**Work task**
What lines below mention the word "agent"? Copy each one.
[[ Data to process, beginning ]]
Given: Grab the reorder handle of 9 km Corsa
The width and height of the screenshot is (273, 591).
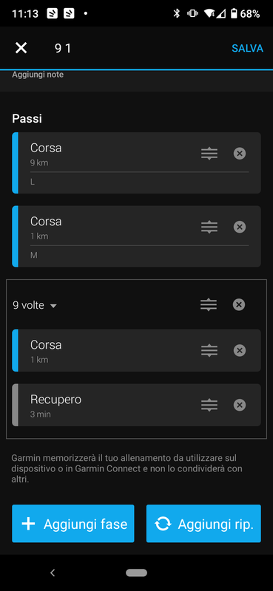Looking at the screenshot, I should pyautogui.click(x=209, y=154).
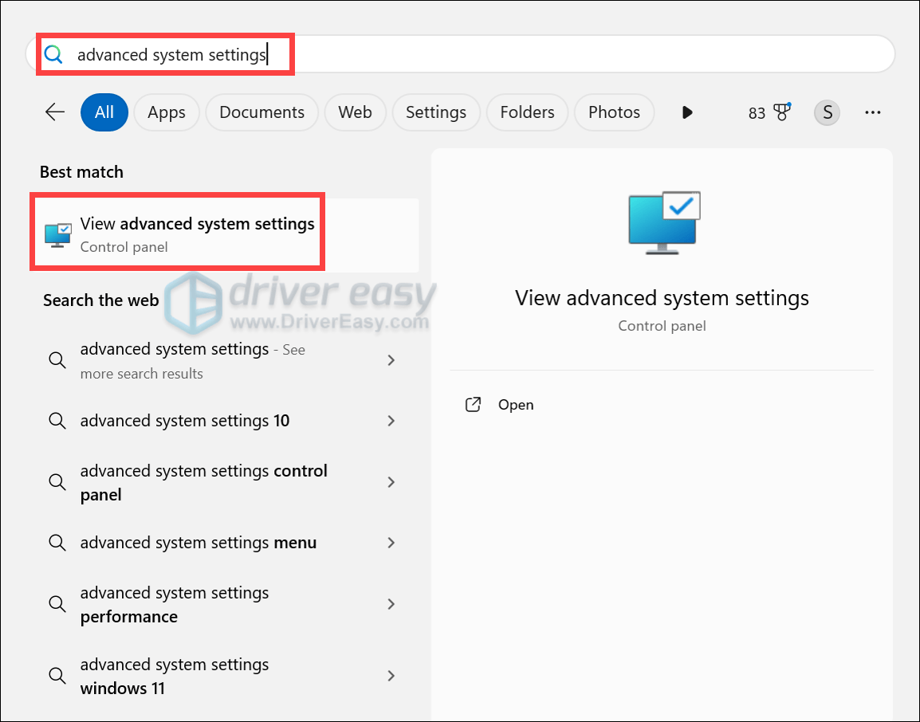Viewport: 920px width, 722px height.
Task: Click the back arrow above Best match
Action: point(54,112)

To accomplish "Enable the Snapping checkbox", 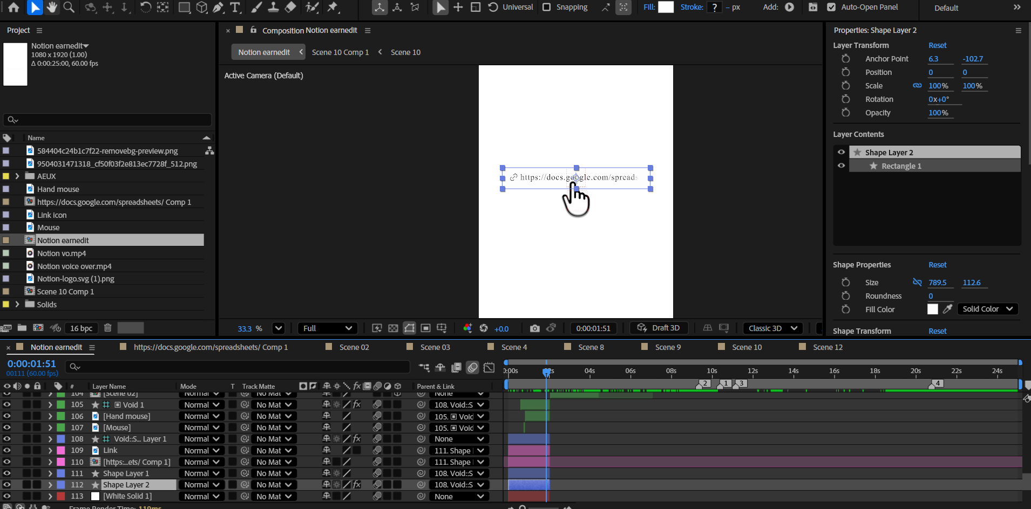I will tap(547, 7).
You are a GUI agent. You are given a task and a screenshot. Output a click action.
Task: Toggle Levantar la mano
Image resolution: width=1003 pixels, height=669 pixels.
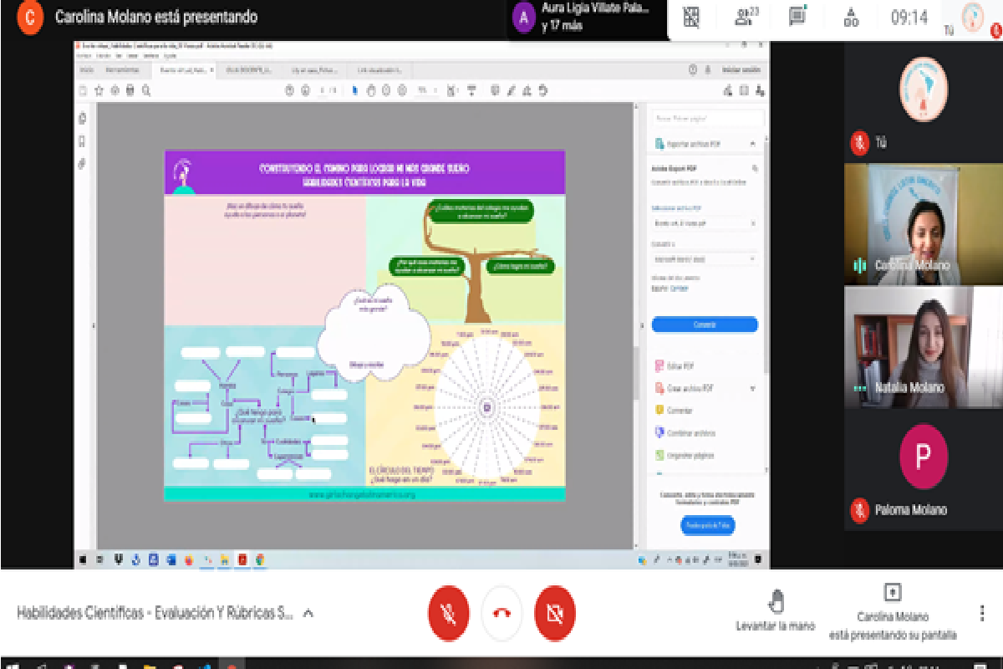click(776, 611)
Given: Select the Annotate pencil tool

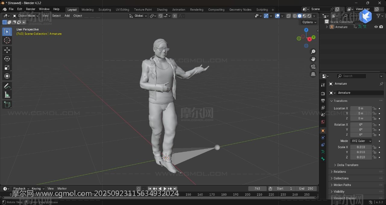Looking at the screenshot, I should pyautogui.click(x=7, y=86).
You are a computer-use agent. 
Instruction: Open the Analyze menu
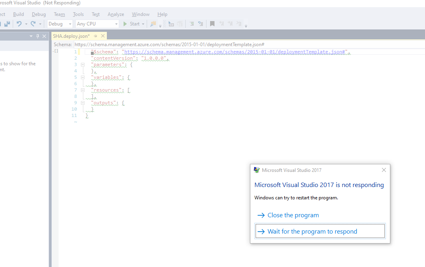click(116, 14)
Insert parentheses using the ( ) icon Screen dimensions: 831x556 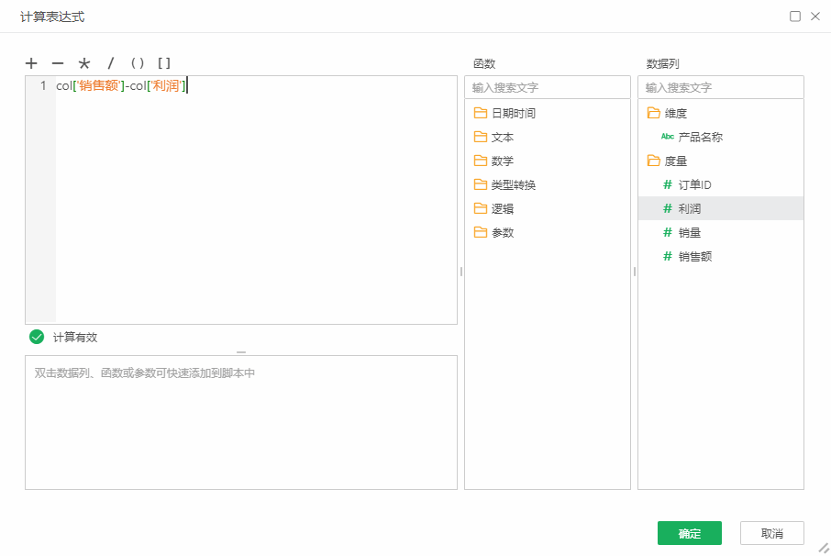[x=138, y=63]
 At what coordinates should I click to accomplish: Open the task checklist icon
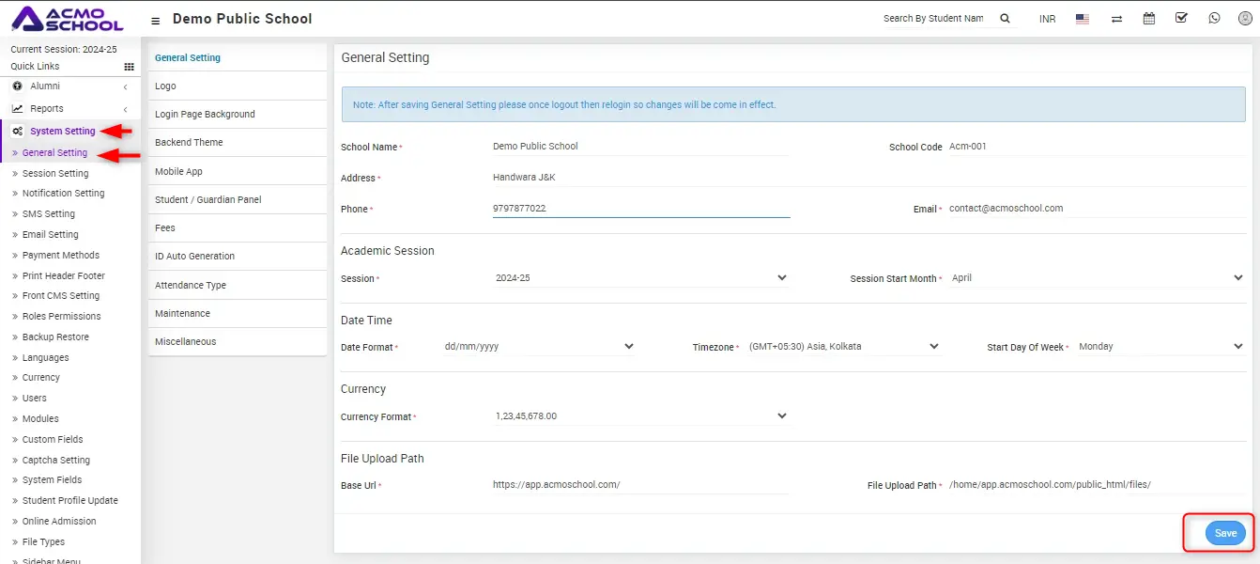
[[ Data to process, end ]]
**Task solution**
You are a GUI agent. You are given a task and a screenshot. Output a click action.
You are a computer-use agent. 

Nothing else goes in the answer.